Task.
Beginning with the line that includes "You are a computer-use", return every remaining line of the material exactly as it reads, but not the pictures.

Input.
***
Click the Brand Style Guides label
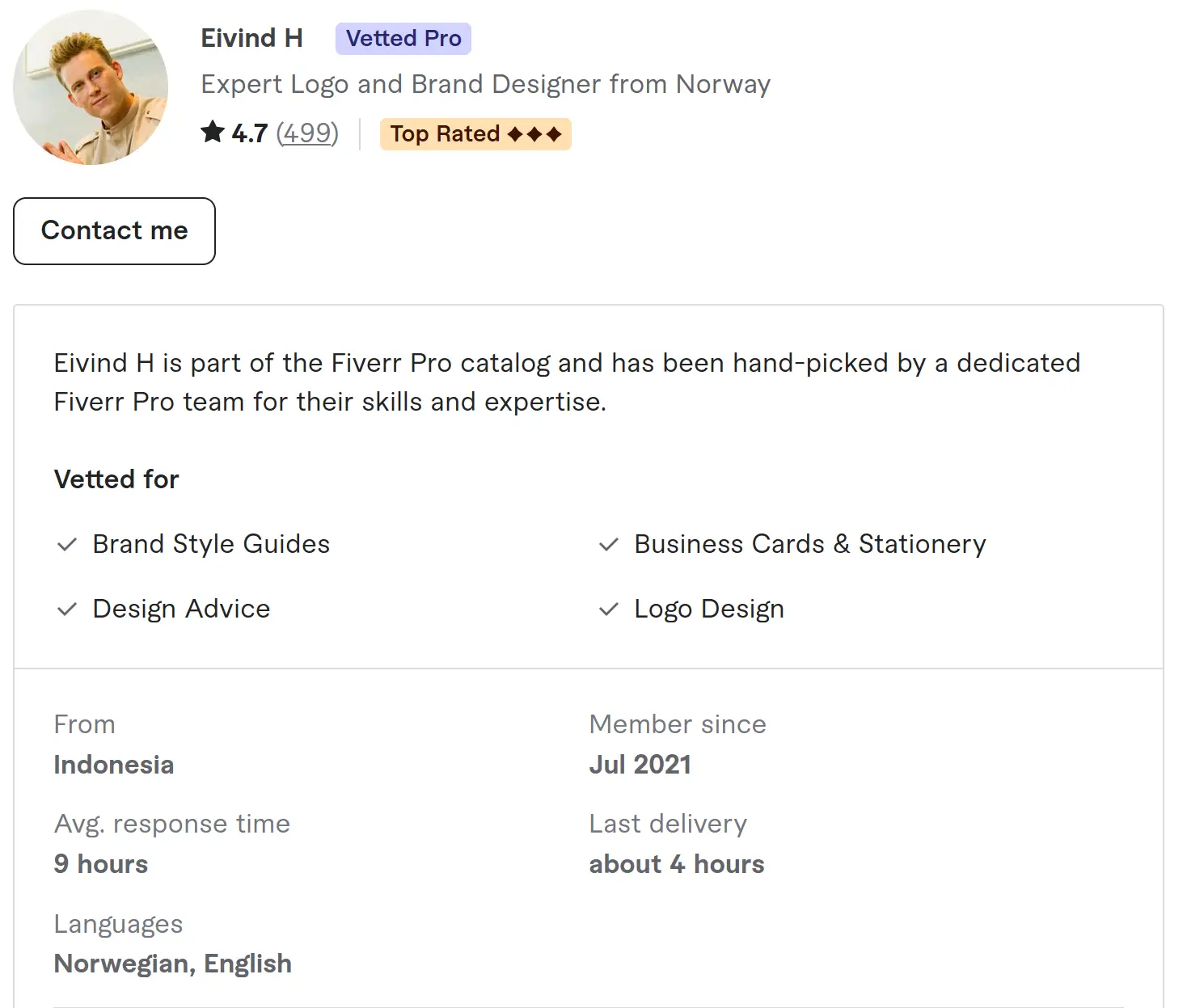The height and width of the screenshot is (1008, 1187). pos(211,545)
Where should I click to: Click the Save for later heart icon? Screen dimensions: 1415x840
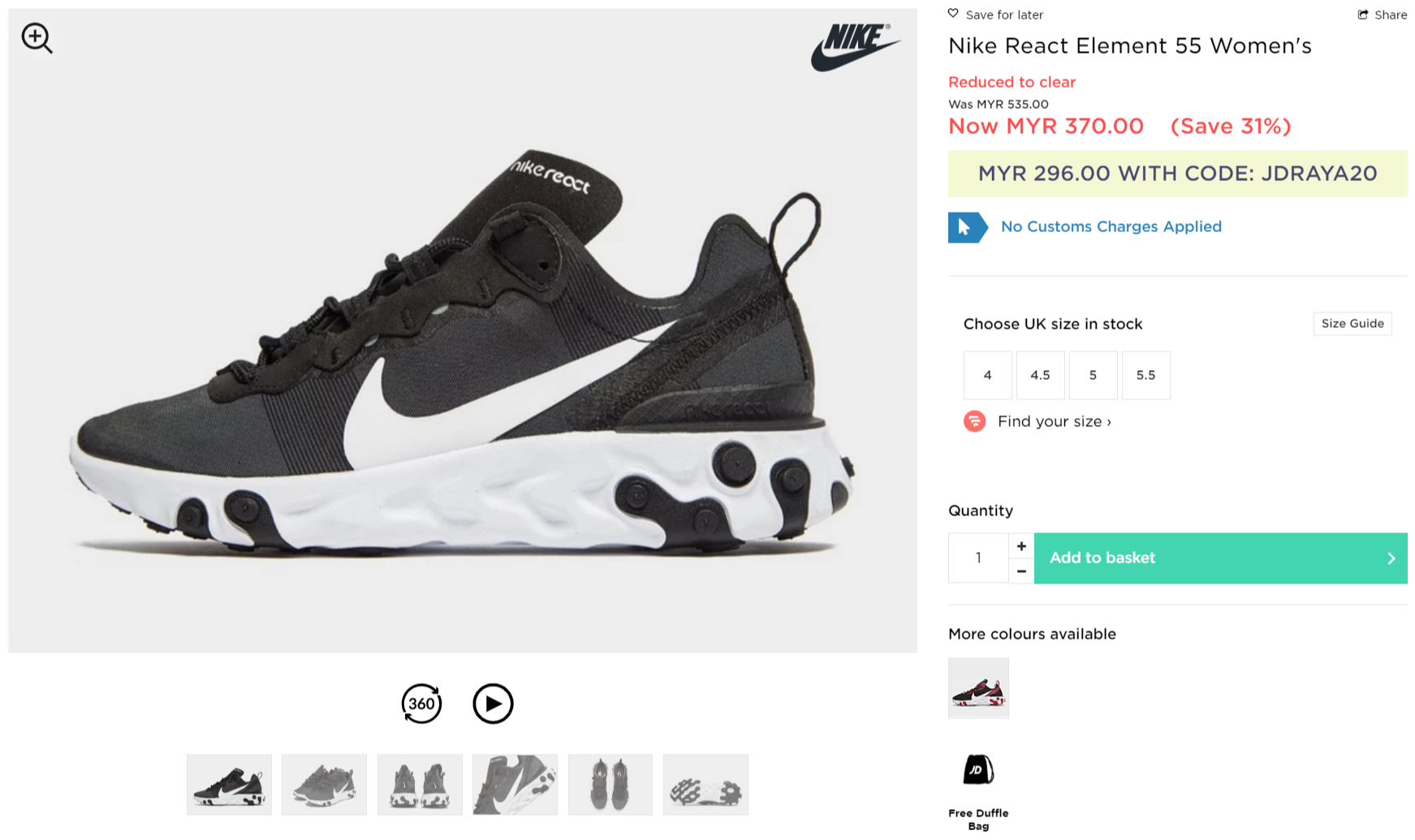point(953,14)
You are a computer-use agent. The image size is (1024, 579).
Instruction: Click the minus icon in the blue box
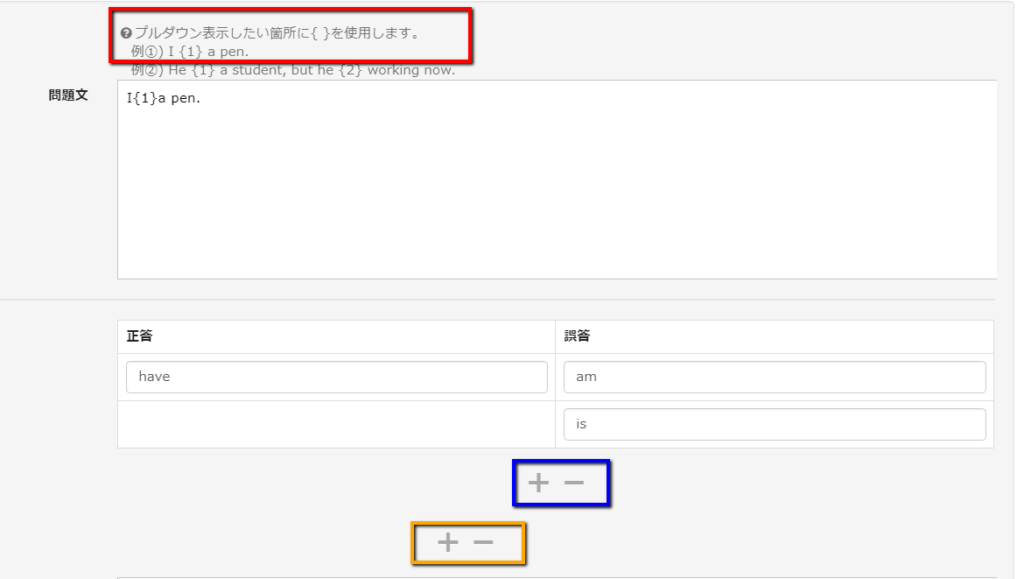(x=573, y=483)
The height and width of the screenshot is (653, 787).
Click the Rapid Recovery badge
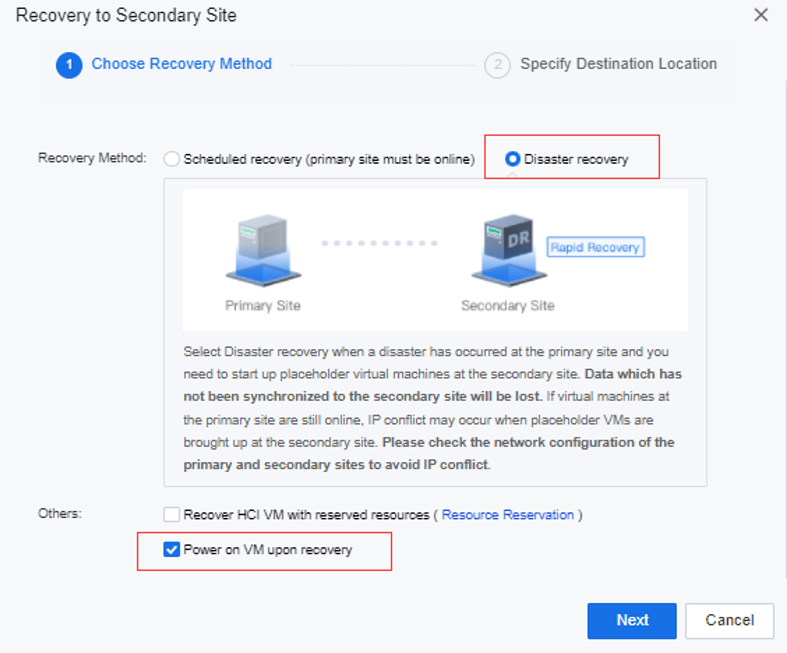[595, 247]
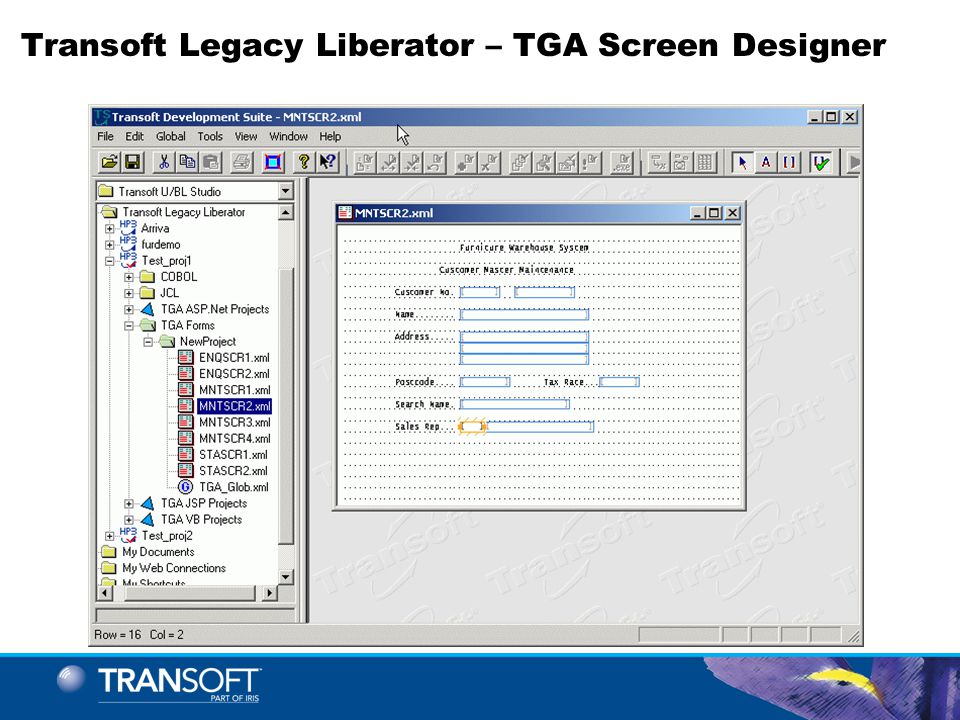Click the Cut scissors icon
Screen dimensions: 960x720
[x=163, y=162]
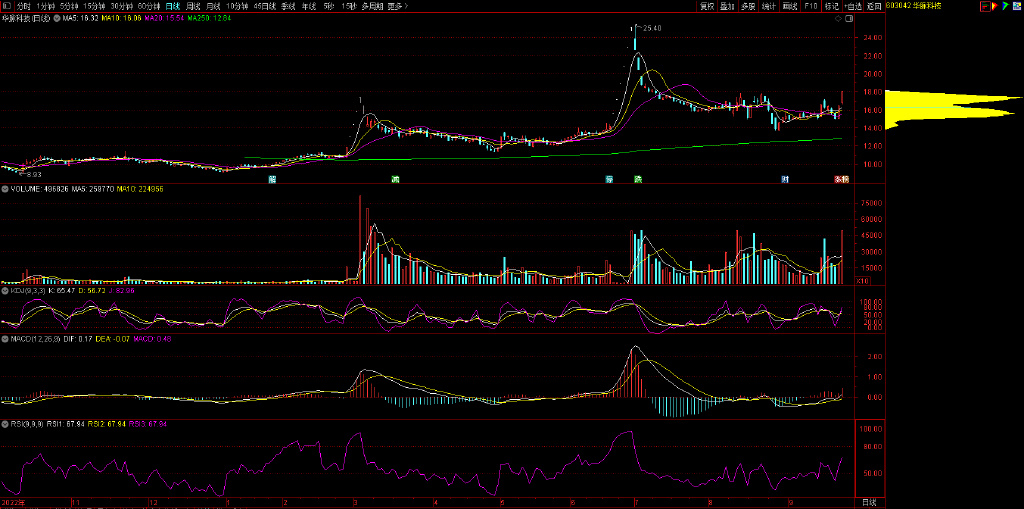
***
Exercise result.
You are a computer-use agent. The image size is (1024, 579).
Instruction: Click the minus icon in the blue box
(x=573, y=483)
The height and width of the screenshot is (653, 787).
Click the Rapid Recovery badge
[595, 247]
Click the Cut scissors icon
Screen dimensions: 960x720
[x=163, y=162]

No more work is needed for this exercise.